What is asked
Rewrite all of these lines, replacing "computer-use agent" with "screen assistant" wherever it occurs and leaving everything else unchanged.

Task material
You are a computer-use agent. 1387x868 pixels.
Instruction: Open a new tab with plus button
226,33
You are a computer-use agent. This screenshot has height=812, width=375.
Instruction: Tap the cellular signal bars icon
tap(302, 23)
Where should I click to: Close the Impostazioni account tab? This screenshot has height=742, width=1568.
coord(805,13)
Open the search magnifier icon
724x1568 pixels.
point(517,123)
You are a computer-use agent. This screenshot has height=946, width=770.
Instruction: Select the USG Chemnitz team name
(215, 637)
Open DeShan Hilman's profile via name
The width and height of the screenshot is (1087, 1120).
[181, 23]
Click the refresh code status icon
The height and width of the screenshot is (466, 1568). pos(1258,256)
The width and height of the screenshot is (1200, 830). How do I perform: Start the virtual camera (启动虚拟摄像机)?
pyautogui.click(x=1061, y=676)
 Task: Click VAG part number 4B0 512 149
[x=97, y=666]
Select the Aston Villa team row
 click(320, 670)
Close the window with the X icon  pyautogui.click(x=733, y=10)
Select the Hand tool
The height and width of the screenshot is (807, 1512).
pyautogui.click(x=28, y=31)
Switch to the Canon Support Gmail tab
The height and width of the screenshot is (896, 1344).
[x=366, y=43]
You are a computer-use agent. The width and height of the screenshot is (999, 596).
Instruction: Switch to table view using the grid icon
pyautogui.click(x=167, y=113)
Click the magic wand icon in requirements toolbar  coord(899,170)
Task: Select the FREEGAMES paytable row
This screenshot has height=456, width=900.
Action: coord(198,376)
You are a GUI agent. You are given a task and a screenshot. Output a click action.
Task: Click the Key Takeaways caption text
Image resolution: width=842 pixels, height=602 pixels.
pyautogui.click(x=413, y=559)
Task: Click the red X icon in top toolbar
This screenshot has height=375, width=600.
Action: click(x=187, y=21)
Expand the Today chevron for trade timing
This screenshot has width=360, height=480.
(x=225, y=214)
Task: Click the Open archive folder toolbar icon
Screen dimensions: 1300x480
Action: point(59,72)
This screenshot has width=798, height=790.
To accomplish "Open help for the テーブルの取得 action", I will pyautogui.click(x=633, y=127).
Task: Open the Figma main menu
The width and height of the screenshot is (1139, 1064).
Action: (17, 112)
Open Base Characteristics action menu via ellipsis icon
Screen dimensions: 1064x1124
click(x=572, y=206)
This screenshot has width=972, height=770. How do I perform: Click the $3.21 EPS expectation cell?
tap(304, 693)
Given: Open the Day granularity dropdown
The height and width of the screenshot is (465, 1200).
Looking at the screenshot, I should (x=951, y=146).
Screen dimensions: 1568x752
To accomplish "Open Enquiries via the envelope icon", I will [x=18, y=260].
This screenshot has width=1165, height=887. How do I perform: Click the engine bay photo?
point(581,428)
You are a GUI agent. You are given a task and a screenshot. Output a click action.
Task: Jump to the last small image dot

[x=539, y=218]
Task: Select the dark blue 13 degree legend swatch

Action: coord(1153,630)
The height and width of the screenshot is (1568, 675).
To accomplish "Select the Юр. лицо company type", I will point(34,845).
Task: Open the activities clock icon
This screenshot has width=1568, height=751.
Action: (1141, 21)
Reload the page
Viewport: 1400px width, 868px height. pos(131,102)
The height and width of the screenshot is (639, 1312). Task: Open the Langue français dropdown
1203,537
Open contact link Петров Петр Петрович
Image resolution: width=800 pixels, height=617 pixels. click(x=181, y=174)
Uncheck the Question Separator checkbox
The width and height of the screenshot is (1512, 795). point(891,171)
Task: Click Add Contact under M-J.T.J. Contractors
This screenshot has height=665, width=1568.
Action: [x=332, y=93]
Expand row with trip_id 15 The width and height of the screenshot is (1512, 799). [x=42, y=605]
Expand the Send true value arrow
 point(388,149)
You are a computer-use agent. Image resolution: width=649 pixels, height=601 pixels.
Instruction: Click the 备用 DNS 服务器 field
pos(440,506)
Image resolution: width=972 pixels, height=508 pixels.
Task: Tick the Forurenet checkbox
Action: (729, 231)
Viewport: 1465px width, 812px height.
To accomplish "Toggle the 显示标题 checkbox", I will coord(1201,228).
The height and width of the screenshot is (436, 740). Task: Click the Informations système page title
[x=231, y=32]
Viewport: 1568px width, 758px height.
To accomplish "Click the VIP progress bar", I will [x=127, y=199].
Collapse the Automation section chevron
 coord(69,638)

Answer to the exercise
You are a screen assistant. 1387x868 pixels.
Instruction: Open a new tab with plus button
226,33
You are a screen assistant. This screenshot has height=812, width=375.
Instruction: Tap the cellular signal bars icon
tap(302, 23)
Where should I click to: Close the Impostazioni account tab? This screenshot has height=742, width=1568.
coord(805,13)
Open the search magnifier icon
724x1568 pixels.
point(517,123)
You are a screen assistant. This screenshot has height=946, width=770.
Instruction: Select the USG Chemnitz team name
(215, 637)
Open DeShan Hilman's profile via name
The width and height of the screenshot is (1087, 1120).
[181, 23]
Click the refresh code status icon
The height and width of the screenshot is (466, 1568). pos(1258,256)
The width and height of the screenshot is (1200, 830). How do I perform: Start the virtual camera (启动虚拟摄像机)?
pyautogui.click(x=1061, y=676)
 Task: Click VAG part number 4B0 512 149
[x=97, y=666]
Select the Aston Villa team row
 click(320, 670)
Close the window with the X icon  pyautogui.click(x=733, y=10)
Select the Hand tool
The height and width of the screenshot is (807, 1512).
pyautogui.click(x=28, y=31)
Switch to the Canon Support Gmail tab
The height and width of the screenshot is (896, 1344).
[x=366, y=43]
You are a screen assistant. The width and height of the screenshot is (999, 596).
Instruction: Switch to table view using the grid icon
pyautogui.click(x=167, y=113)
Click the magic wand icon in requirements toolbar  coord(899,170)
Task: Select the FREEGAMES paytable row
This screenshot has height=456, width=900.
Action: coord(198,376)
You are a GUI agent. You are given a task and a screenshot. Output a click action.
Task: Click the Key Takeaways caption text
Image resolution: width=842 pixels, height=602 pixels.
pyautogui.click(x=413, y=559)
Task: Click the red X icon in top toolbar
This screenshot has height=375, width=600.
Action: click(x=187, y=21)
Expand the Today chevron for trade timing
This screenshot has width=360, height=480.
(x=225, y=214)
Task: Click the Open archive folder toolbar icon
Screen dimensions: 1300x480
Action: point(59,72)
This screenshot has width=798, height=790.
To accomplish "Open help for the テーブルの取得 action", I will pyautogui.click(x=633, y=127).
Task: Open the Figma main menu
The width and height of the screenshot is (1139, 1064).
Action: (17, 112)
Open Base Characteristics action menu via ellipsis icon
Screen dimensions: 1064x1124
click(x=572, y=206)
This screenshot has width=972, height=770. How do I perform: Click the $3.21 EPS expectation cell?
tap(304, 693)
Given: Open the Day granularity dropdown
The height and width of the screenshot is (465, 1200).
Looking at the screenshot, I should (x=951, y=146).
Screen dimensions: 1568x752
To accomplish "Open Enquiries via the envelope icon", I will [x=18, y=260].
This screenshot has width=1165, height=887. How do I perform: Click the engine bay photo?
point(581,428)
You are a GUI agent. You are given a task and a screenshot. Output a click action.
Task: Jump to the last small image dot

[x=539, y=218]
Task: Select the dark blue 13 degree legend swatch

Action: coord(1153,630)
The height and width of the screenshot is (1568, 675).
To accomplish "Select the Юр. лицо company type", I will point(34,845).
Task: Open the activities clock icon
This screenshot has width=1568, height=751.
Action: (1141, 21)
Reload the page
Viewport: 1400px width, 868px height. pos(131,102)
The height and width of the screenshot is (639, 1312). Task: Open the Langue français dropdown
1203,537
Open contact link Петров Петр Петрович
Image resolution: width=800 pixels, height=617 pixels. click(x=181, y=174)
Uncheck the Question Separator checkbox
The width and height of the screenshot is (1512, 795). point(891,171)
Task: Click Add Contact under M-J.T.J. Contractors
This screenshot has height=665, width=1568.
Action: [x=332, y=93]
Expand row with trip_id 15 The width and height of the screenshot is (1512, 799). [x=42, y=605]
Expand the Send true value arrow
 point(388,149)
You are a screen assistant. Image resolution: width=649 pixels, height=601 pixels.
Instruction: Click the 备用 DNS 服务器 field
pos(440,506)
Image resolution: width=972 pixels, height=508 pixels.
Task: Tick the Forurenet checkbox
Action: (729, 231)
Viewport: 1465px width, 812px height.
To accomplish "Toggle the 显示标题 checkbox", I will coord(1201,228).
The height and width of the screenshot is (436, 740). Task: Click the Informations système page title
[x=231, y=32]
Viewport: 1568px width, 758px height.
To accomplish "Click the VIP progress bar", I will [x=127, y=199].
Collapse the Automation section chevron
 coord(69,638)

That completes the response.